# urgent help! 66 & 67 GTO



## inglewood-bandit (Oct 18, 2012)

Long story short, I found a guy who supposedly has a 66-67 gto. Im from California, so I fly out to see these cars we meet up I take pictures fly back the next day, both vehicles are missing the vin tags on driver door panel. But they both have all the badging and look like gtos! He only has the title to the 67... my question is how do I tell if its a real gto or not? Fyi both vehicles are 4000 for the pair........pictures uploaded, thanks guys


----------



## inglewood-bandit (Oct 18, 2012)

The 66 is the one with the camaro hood


----------



## inglewood-bandit (Oct 18, 2012)

Misc shots


----------



## inglewood-bandit (Oct 18, 2012)

67 is the blue


----------



## Roger that (Feb 6, 2010)

Both of these cars are the sport coupe model. The cowl tag on the firewall should have the these numbers for the 1966: 66-24207 and the 1967: 67-24207. These are the GTO post window codes.

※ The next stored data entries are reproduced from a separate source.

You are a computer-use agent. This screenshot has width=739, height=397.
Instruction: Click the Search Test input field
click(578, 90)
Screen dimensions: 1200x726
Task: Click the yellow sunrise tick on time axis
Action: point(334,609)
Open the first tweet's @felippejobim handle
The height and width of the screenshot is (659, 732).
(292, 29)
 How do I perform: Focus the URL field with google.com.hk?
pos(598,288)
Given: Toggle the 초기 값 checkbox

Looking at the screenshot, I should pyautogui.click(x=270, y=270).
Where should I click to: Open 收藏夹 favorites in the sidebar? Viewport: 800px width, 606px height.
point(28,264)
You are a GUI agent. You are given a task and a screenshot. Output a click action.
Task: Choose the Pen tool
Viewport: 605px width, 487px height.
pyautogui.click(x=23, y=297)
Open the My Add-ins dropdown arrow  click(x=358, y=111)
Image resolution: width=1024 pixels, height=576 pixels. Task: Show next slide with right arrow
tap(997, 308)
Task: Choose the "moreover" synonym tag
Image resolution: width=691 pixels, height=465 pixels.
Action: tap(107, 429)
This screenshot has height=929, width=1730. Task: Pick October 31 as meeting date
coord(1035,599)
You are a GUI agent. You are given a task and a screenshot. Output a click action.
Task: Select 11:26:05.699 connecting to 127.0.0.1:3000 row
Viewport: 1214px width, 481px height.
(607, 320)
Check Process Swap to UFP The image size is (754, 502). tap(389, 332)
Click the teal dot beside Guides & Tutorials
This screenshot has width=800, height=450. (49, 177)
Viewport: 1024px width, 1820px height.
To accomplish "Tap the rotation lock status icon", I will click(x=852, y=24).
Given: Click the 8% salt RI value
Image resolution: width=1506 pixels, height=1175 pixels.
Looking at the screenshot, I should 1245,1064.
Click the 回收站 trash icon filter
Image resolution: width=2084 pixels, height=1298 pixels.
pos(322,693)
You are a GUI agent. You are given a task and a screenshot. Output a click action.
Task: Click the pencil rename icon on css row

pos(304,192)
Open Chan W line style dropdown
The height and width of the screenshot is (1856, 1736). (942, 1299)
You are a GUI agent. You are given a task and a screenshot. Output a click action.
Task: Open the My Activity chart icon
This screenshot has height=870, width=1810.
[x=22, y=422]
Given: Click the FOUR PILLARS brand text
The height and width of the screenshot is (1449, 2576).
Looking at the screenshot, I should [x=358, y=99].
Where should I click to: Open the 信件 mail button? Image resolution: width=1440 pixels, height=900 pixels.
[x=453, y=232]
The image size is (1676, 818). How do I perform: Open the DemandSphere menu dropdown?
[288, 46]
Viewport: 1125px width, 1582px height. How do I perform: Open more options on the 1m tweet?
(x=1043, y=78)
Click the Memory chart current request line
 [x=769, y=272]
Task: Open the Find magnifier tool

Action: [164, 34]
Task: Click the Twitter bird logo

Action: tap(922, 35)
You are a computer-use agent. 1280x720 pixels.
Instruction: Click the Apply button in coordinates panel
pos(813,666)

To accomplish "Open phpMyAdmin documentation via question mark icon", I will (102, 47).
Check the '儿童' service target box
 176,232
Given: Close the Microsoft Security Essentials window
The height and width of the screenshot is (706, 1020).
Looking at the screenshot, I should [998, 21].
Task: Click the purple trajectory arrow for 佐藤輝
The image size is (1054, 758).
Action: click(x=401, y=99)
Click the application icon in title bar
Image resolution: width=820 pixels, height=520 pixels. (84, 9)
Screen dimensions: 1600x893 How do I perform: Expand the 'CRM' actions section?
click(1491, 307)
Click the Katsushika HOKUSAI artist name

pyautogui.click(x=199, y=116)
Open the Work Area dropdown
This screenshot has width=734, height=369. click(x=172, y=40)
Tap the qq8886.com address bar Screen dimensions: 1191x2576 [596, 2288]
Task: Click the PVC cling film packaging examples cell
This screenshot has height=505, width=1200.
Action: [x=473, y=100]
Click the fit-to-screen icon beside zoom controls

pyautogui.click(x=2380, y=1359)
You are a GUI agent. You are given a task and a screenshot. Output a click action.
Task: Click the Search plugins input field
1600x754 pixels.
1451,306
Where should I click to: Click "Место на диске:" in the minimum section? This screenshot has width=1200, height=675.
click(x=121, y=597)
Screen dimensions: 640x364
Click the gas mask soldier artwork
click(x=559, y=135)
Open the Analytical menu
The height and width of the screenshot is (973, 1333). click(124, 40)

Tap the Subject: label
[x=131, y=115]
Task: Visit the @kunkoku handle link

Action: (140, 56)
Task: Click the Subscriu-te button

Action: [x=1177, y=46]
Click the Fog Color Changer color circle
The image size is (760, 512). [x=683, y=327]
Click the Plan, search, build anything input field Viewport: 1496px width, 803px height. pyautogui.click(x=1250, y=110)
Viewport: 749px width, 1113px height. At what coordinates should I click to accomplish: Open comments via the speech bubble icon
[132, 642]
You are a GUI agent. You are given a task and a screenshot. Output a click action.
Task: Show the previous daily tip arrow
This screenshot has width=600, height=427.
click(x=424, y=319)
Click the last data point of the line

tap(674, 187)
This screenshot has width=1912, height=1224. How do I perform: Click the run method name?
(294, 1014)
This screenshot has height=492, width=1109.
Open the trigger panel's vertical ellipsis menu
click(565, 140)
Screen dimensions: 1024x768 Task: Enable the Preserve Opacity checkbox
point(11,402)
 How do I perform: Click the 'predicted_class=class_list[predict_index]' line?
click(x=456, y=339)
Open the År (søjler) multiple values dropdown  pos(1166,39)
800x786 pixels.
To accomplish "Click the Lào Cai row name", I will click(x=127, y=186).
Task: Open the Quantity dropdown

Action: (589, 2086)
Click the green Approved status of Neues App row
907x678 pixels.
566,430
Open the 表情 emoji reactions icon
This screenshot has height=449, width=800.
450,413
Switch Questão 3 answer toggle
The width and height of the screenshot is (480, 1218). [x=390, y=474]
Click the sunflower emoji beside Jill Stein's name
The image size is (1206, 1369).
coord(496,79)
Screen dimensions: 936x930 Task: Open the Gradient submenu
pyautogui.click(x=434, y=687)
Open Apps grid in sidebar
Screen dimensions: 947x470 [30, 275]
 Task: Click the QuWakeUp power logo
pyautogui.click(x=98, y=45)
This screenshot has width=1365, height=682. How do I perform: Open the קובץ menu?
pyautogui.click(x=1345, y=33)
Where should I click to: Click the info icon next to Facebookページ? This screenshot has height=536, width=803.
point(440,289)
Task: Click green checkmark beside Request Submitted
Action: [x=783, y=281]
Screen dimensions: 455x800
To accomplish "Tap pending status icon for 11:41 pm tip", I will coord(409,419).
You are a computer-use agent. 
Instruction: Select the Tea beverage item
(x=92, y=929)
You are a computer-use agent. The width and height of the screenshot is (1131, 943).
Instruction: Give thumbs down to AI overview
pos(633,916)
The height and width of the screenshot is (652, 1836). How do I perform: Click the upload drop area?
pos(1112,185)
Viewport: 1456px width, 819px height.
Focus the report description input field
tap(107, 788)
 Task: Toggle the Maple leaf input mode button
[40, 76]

Also if the guy has the title to the 67 in should have a VIN on the title. It should have 24207 in that VIN number as well and you can get a PHS from that VIN.

One might be a hardtop though, The 2 look alike in your pics with all the mismatch paint jobs.

It looks like the so called blue car is a non post car so it should have the numbers 24217.


----------



## Too Many Projects (Nov 15, 2008)

With the VIN tags gone and the condition they are in, they are parts cars at best and not much in the way of usable parts left. The grilles in the '67 are the most valuable pieces between them. The amount of rust is significant and the interiors are trash from the weather. I wouldn't pay $1000 for the pair....sorry....:nonod:

You would need to get state assigned VINs for either if you ever wanted to get them on the road. The cars were scrapped at some point and that is most likely why the tags were removed. They were never supposed to be back on the road.


----------



## Roger that (Feb 6, 2010)

The 67 or blue car does not have the correct GTO grilles installed in the car. The ones laying on the seats with the GTO logo are not 67s either.


----------



## inglewood-bandit (Oct 18, 2012)

My brother does sheet metal work for a living (ultimate hydraulics) Does that do any justice? Or did I buy the short end of a stick


----------



## Too Many Projects (Nov 15, 2008)

inglewood-bandit said:


> My brother does sheet metal work for a living (ultimate hydraulics) Does that do any justice? Or did I buy the short end of a stick


Personally, I wouldn't touch them without VIN tags. That's a whole legal can of worms you may regret. Rebuilding the car is possible. Getting tags in CA may not be. Don't spend another dime on them until you are certain you can get them legally titled.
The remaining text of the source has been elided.